[Your goal] Copy out the items below word for word, starting with the line that contains "Task: Open the gear menu for Always Sign Off" and going on through the line that contains "point(556,128)", both included.

[Record excerpts]

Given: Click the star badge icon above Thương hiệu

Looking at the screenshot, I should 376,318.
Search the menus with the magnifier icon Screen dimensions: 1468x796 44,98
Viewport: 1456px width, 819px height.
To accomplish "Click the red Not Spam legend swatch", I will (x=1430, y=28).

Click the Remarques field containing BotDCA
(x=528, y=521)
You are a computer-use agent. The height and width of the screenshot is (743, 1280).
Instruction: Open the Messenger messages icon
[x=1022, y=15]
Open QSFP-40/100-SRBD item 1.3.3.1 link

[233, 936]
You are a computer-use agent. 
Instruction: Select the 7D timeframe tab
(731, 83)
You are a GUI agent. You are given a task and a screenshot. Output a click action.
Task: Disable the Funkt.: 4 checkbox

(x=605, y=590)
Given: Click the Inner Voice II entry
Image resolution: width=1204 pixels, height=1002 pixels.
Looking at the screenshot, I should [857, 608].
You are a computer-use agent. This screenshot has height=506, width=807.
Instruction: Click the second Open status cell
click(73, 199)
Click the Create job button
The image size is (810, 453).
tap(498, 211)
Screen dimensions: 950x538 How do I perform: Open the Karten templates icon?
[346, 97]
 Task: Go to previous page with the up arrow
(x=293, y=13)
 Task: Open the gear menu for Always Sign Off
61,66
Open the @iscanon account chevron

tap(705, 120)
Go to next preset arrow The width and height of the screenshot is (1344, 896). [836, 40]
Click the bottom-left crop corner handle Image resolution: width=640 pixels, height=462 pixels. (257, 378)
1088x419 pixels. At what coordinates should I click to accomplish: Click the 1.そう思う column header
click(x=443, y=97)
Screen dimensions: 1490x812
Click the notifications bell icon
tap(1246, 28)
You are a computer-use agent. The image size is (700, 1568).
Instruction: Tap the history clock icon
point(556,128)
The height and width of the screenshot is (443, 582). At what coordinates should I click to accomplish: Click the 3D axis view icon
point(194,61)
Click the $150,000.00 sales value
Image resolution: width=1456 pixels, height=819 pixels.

[Output]
 Task: Open the gear menu for Always Sign Off
61,66
Open the @iscanon account chevron

tap(705, 120)
Go to next preset arrow The width and height of the screenshot is (1344, 896). [836, 40]
Click the bottom-left crop corner handle Image resolution: width=640 pixels, height=462 pixels. (257, 378)
1088x419 pixels. At what coordinates should I click to accomplish: Click the 1.そう思う column header
click(x=443, y=97)
Screen dimensions: 1490x812
Click the notifications bell icon
tap(1246, 28)
You are a computer-use agent. The image size is (700, 1568).
Instruction: Tap the history clock icon
point(556,128)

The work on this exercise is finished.